◆ 원문 발췌
# # # #

Adaptive Input Representations for Neural Language Modeling (ICLR 2019)

Thursday. April 09, 2020 - 4 mins

adaptive-input-representation language-modeling

Paper Link: https://arxiv.org/abs/1809.10853
Author
- Alexei Baevski & Michael Auli
- Facebook AI Research
Published at
- ICLR 2019

Abstract

Language modeling을 위한 adaptive input representations을 제안
Grave et al. (2017)이 제안한 adaptive softmax를 input representation으로 확장함
Input과 output layer를 어떻게 factorize할지, 그리고 words, characters, sub-word units을 어떻게 모델링할지에 대한 몇가지 선택지가 있는데, 이중 self-attentional architecture에서 많이 쓰는 방법들을 비교해봄
실험을 통해 adaptive embedding이 많이들 쓰는 character input CNN 보다 더 적은 parameter를 사용하면서도 2배 이상 빠르다는 결과를 얻었음
WikiText-103 benchmark에서 기존 SOTA를 10 이상 개선한 18.7의 perplexity를 얻었고, Billion Word menchmark에서는 23.02의 perplexity를 기록함

1. Introduction

논문에서 제안하는 adaptive input embeddings (representations) 는 adaptive softmax (Grave et al., 2017)을 input word representations로 확장한 것임
- Adaptive softmax (Grave et al., 2017): output word embeddings에서 빈도수가 높은 단어에 더 많은 parameter 할당하고 적으면(희귀하면) 덜 할당하는 variable capacity scheme을 제안함
간단히 빈도수가 높은 단어에 더 많은 capacity를 부여하고 낮은 단어는 capacity를 줄이는 것이고, 이를 통해 희귀한 단어에 대한 overfitting을 완화할 수도 있음
Adaptive input embeddings을 input과 output layer에 적용했을 때 parameter 수를 23% 감소시킬 수 있었고 fixed size embeddings에 대해서 더 높은 accuracy를 얻음
게다가 Adaptive input representations을 output의 adaptive softmax와 weight tying을 하면 61%나 parameter를 감소시킬 수 있음
Abstract에 언급한 것처럼 많은 성능 향상을 보임

pass

3. Adaptive Input Representations

먼저 a number of clusters that partitions the frequency ordered vocabulary $\mathcal{V}$을 정의함
- $\mathcal{V} = \mathcal{V_1} \cup \mathcal{V_2}, …, \mathcal{V_{n-1}} \cup \mathcal{V_n}$ such that $\mathcal{V_i} \cap \mathcal{V_j} = \emptyset$ for $\forall i, j$, and $i \neq j$
- $\mathcal{V_1}$은 most frequent words의 집합이고, $\mathcal{V_n}$은 least frequent words의 집합
Capacity를 줄이기 위해 각 cluster에 대해서 factor $k$를 이용해서 embedding dimension을 줄임
- $\mathcal{V_1}$의 embedding dimension은 $d$, $\mathcal{V_n}$의 dimension은 $\frac{d}{k^{n-1}}$
- 보통 $k$는 Grave et al. (2017)을 따라 4를 씀
그 다음, linear projections $W_1 \in \mathbb{R}^{d \times d}, …, W_n \in \mathbb{R}^{d/k^{n-1} \times d}$를 사용하여 각 cluster의 embeddings을 동일한 $d$ dimension으로 매핑하여 concat함 (이후 모델 input에서 편하게 사용하기 위함)

# # # #

◆ 제공 데이터
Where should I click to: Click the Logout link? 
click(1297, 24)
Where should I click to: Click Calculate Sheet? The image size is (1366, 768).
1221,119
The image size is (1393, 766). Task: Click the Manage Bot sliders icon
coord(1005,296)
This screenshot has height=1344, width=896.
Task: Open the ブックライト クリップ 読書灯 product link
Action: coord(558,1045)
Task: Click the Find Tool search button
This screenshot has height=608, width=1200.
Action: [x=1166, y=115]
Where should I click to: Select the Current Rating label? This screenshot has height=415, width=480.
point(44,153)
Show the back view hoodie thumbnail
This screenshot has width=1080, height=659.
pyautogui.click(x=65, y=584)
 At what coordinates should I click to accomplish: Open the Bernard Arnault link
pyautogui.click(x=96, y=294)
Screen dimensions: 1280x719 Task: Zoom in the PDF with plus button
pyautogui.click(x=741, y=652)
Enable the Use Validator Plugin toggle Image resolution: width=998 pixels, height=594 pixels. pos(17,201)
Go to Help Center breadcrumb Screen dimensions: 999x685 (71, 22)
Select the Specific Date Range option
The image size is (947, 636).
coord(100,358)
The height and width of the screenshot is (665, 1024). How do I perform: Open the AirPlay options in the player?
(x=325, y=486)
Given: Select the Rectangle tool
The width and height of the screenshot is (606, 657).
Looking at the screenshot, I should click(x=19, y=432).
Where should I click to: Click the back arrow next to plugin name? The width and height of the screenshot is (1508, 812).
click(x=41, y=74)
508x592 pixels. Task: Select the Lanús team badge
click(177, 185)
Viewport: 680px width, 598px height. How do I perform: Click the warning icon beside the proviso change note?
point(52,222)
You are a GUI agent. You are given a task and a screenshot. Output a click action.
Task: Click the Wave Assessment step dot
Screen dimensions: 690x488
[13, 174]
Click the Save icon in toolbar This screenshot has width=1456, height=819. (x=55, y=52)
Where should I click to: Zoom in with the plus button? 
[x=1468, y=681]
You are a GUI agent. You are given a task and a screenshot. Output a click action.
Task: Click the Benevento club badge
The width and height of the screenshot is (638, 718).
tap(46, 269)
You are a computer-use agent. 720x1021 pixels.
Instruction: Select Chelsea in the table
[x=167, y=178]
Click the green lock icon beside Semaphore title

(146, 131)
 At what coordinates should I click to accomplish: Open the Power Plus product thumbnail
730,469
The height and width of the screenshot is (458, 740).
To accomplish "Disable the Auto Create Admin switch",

# # # #

◆ 과제 요구 사항
적응형 입력 표현 논문을 요약한 원문에 따르면 WikiText-103 벤치마크에서 얻은 perplexity는 얼마인지 답하십시오. 이 데이터는 위의 원문과 관련이 없습니다.

◆ 정답
18.7입니다.